_TASK TO CARRY OUT_
Copy out each line of the data that holds the string "screenshot".

[Collected data entries]

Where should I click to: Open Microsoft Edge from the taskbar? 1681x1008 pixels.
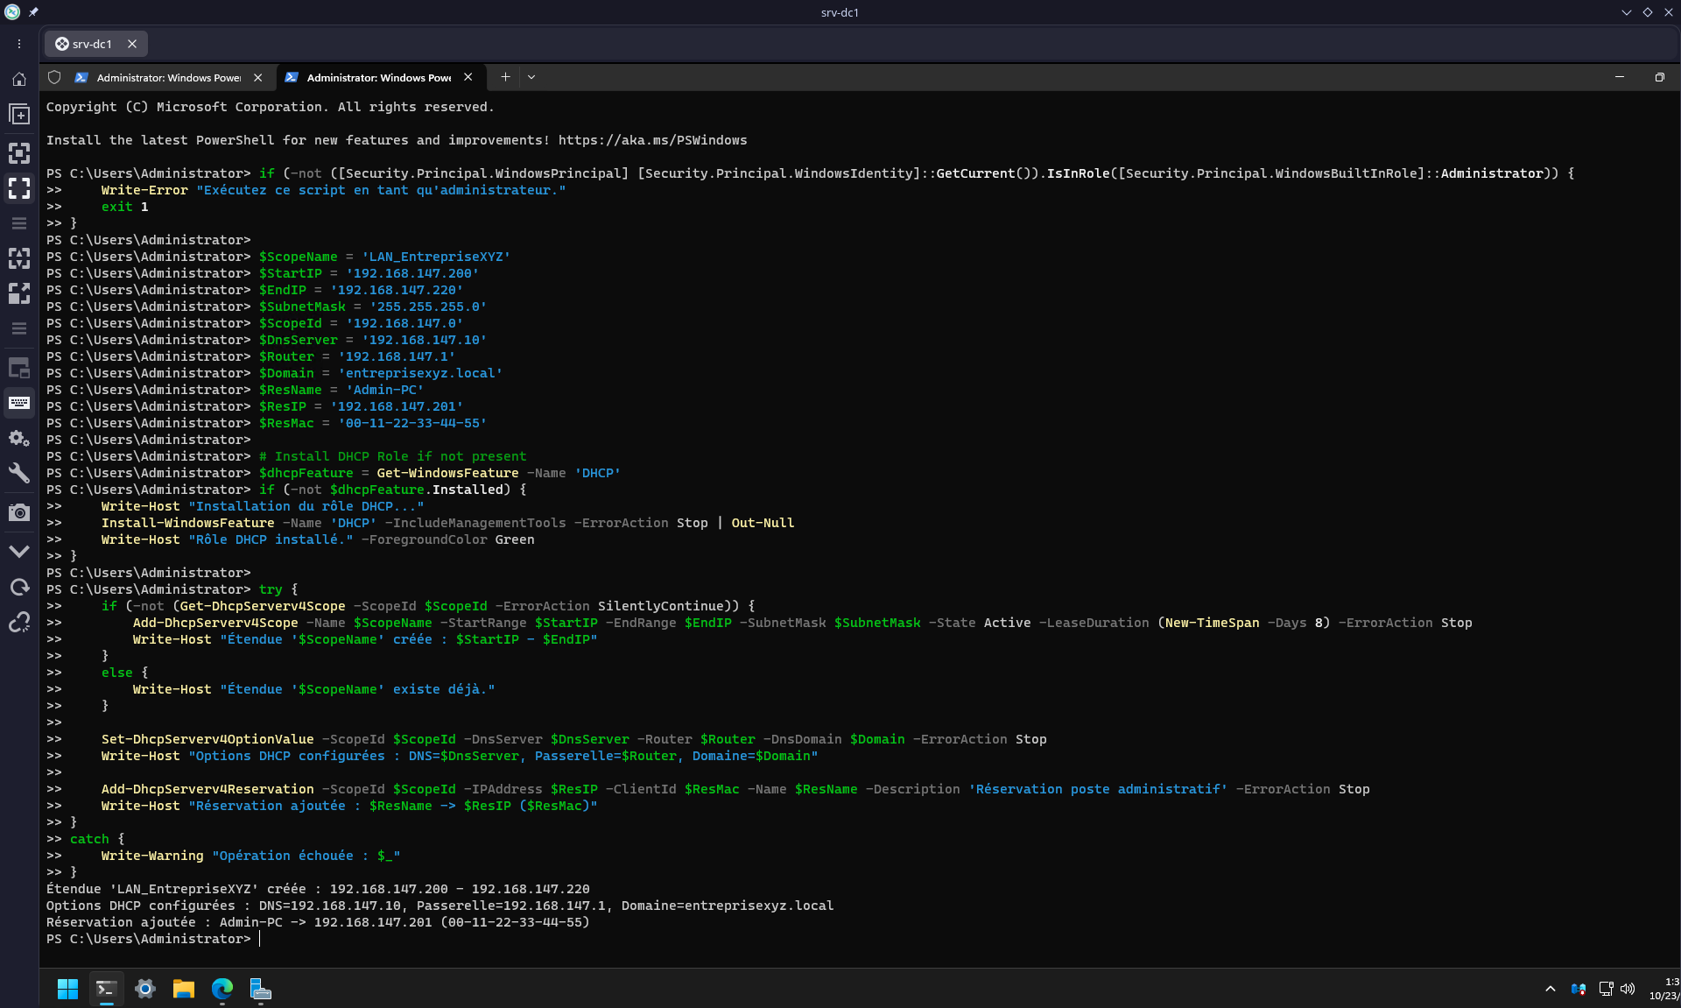click(222, 989)
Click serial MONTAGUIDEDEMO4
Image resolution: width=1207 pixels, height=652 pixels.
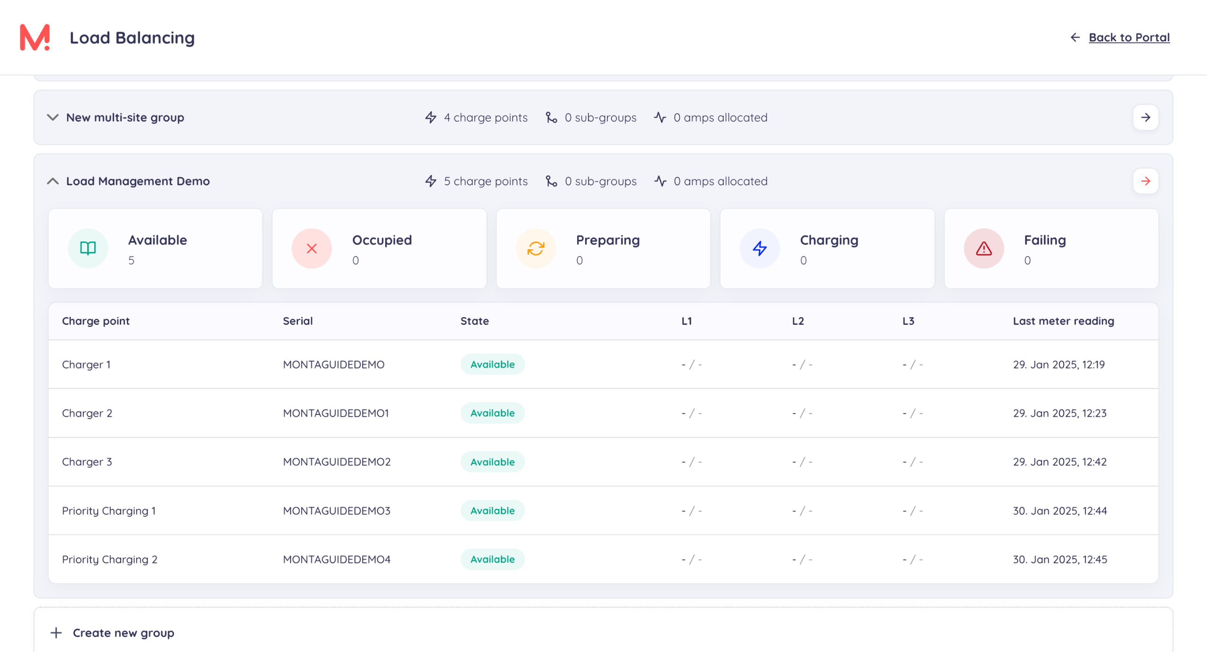(x=337, y=559)
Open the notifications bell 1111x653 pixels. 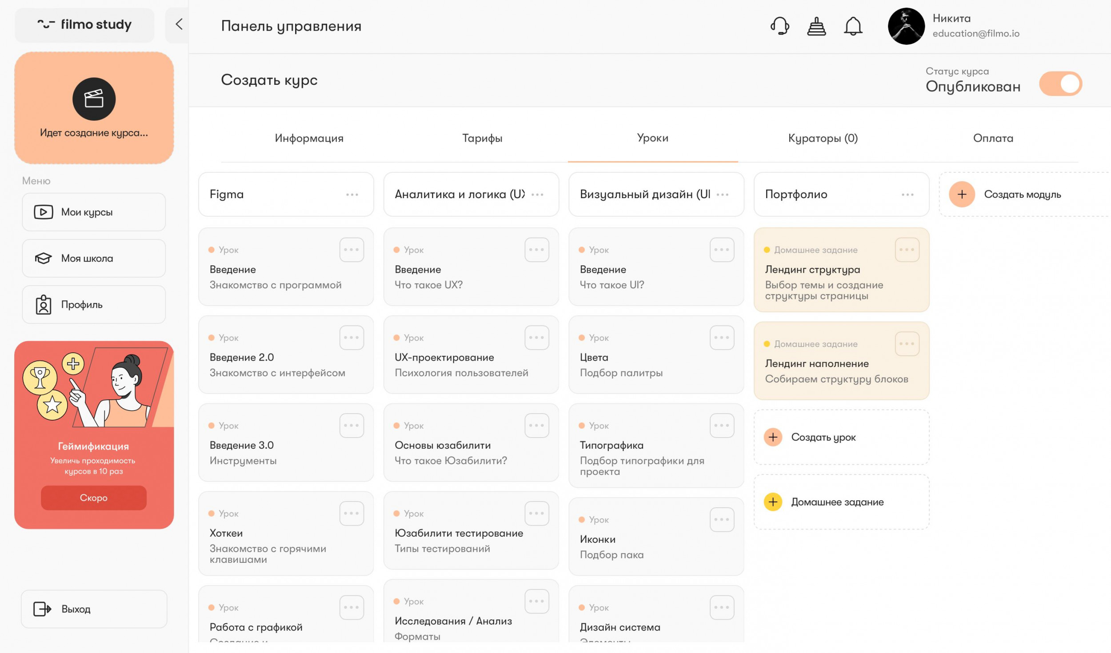click(x=853, y=26)
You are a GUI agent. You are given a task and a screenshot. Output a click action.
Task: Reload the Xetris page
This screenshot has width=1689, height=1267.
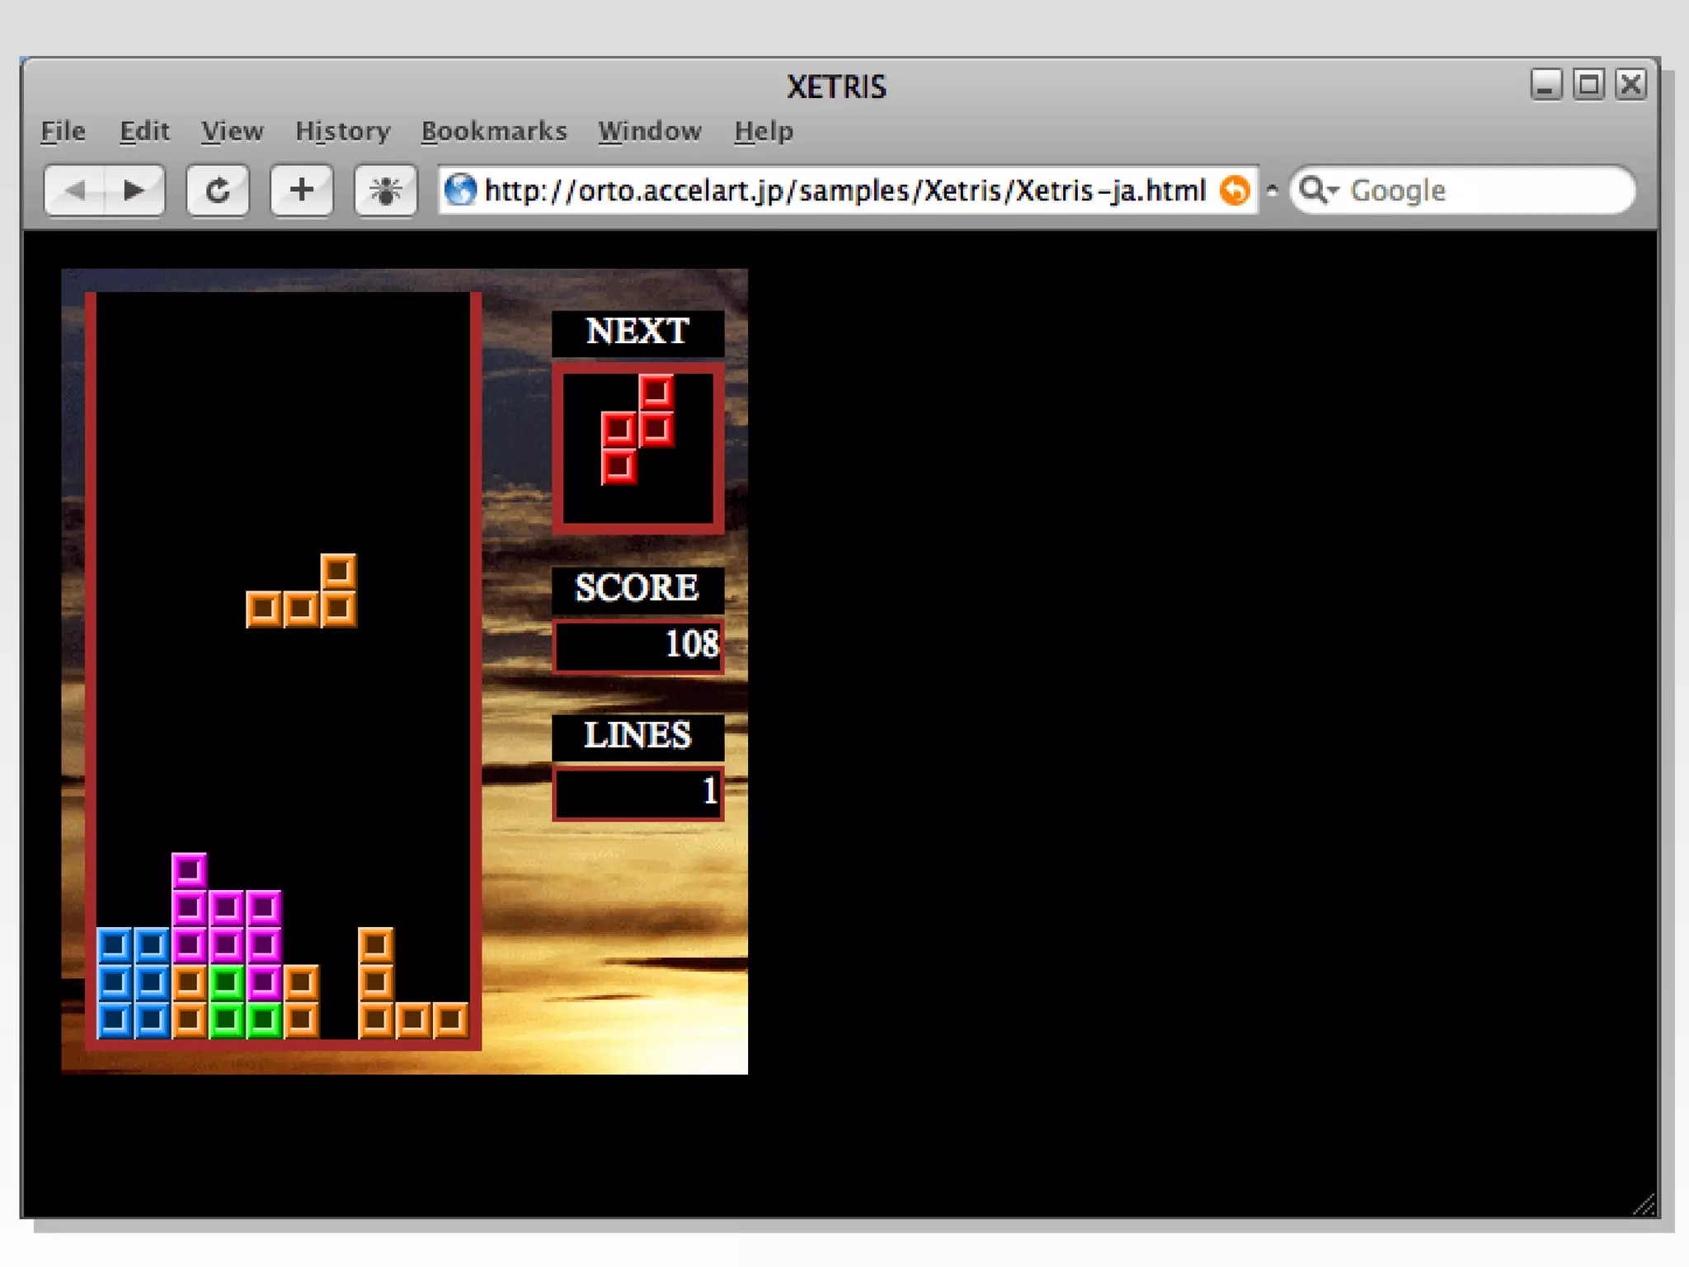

_SOLVED EXERCISE_
You are a GUI agent. You are given a task and a screenshot. Output a click action.
This screenshot has width=1689, height=1267.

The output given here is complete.